What is asked:
a) In the gnome forum thread, list the usernames of everyone whose post is dated in 2007.
b) Write the next part of the gnome forum thread, starting after the last post shown.

Selected passage:

......

# The Gnome



## krough (Oct 7, 2004)

Now with hat. A bit of infor on his construction on my blog
grimvisions.com


----------



## Samhain (May 28, 2007)

Generally I hate gnomes but if more of them looked like this, I could get used to them.
Fantastic work Krough! as usual


----------



## Lauriebeast (Feb 27, 2007)

He's creepy as hell, great job Krough.


----------



## slimy (Jul 12, 2006)

Pope Gnome III.

Your sick.


----------



## Death Master (Jul 1, 2007)

Great Job Krough!!


----------



## Sickie Ickie (Jun 20, 2006)

"Curse you, my child..."


----------



## ededdeddy (May 16, 2007)

I'm super jealous. AH what talent


----------



## Ghostess (Aug 21, 2005)

He needs a toothbrush..... hehehe... nice and creepy!!!


----------



## pyro (Oct 7, 2006)

very nice---creepy----


----------



## Lagrousome (Apr 12, 2007)

Ghostess said:


> He needs a toothbrush..... hehehe... nice and creepy!!!

......

Dataset content:
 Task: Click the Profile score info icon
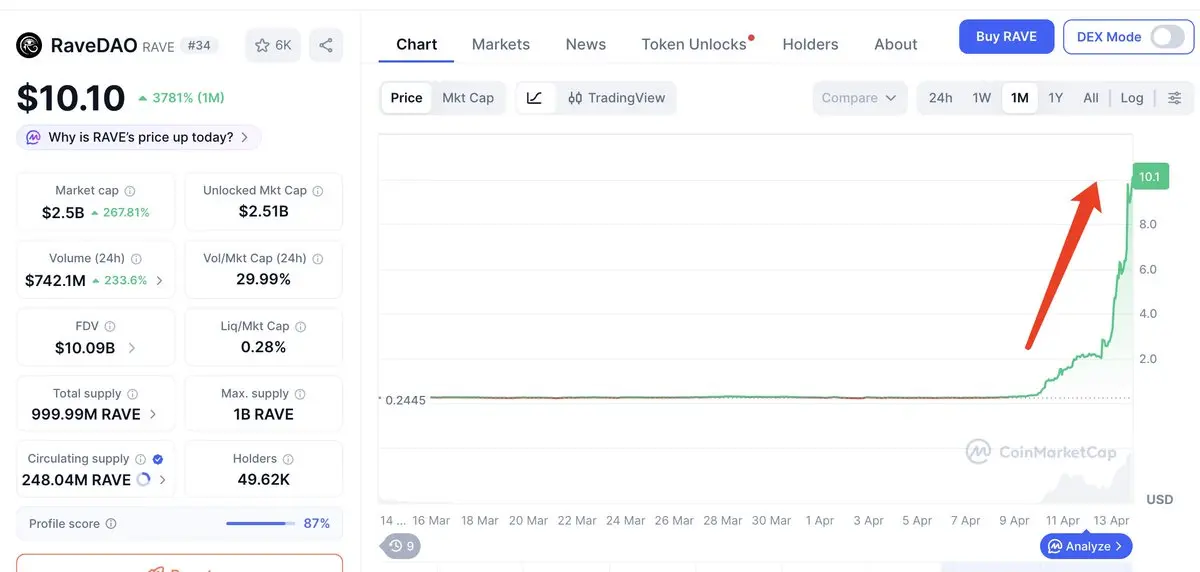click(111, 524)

......

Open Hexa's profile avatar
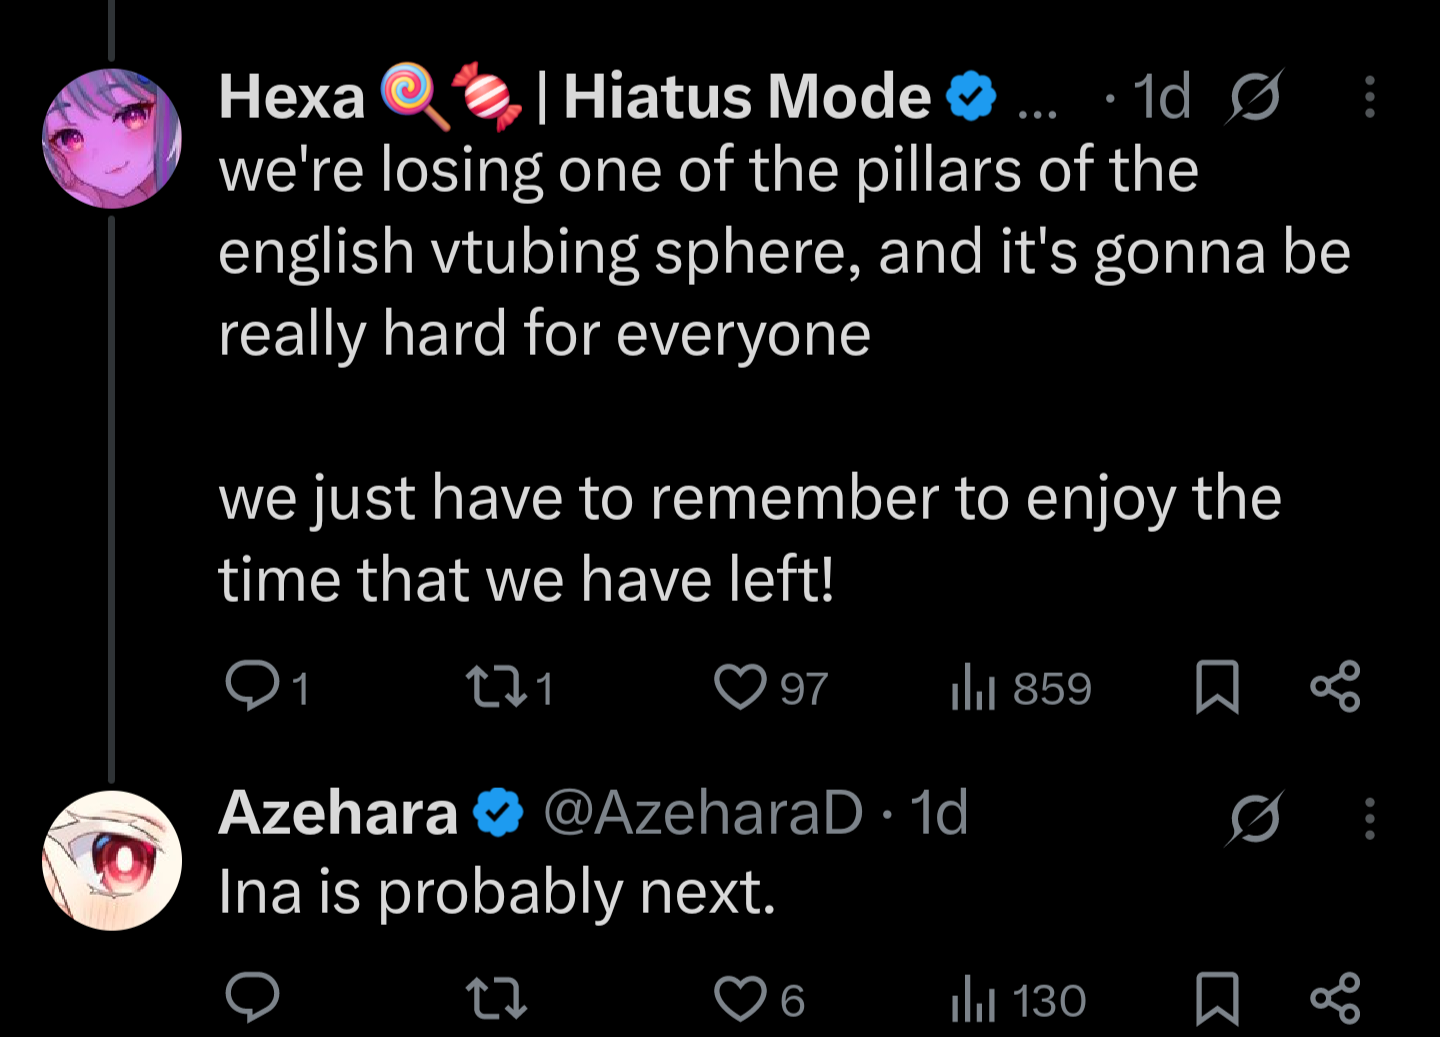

......

Responses for each task:
a) Samhain, Lauriebeast, Death Master, ededdeddy, Lagrousome

b)
And some visine for those eyes!!! LOL

Great job Krough!

"Who would've known.....
That a creepy lookin' gnome.....
Would have so many people.....
Wantin' to take it home.......................muhahahahahaha


----------



## Lakeside Haunt (May 31, 2007)

Making fun of the church like that I despise you. 

Jk great job.


----------



## beelce (Jul 21, 2007)

Nice Krough. Check out those fashionable shoes


----------



## ScareFX (Aug 18, 2004)

That's a creepy little dude krough. I really like it.


----------



## buckaneerbabe (Jun 5, 2007)

That's sure to creep out the kiddies!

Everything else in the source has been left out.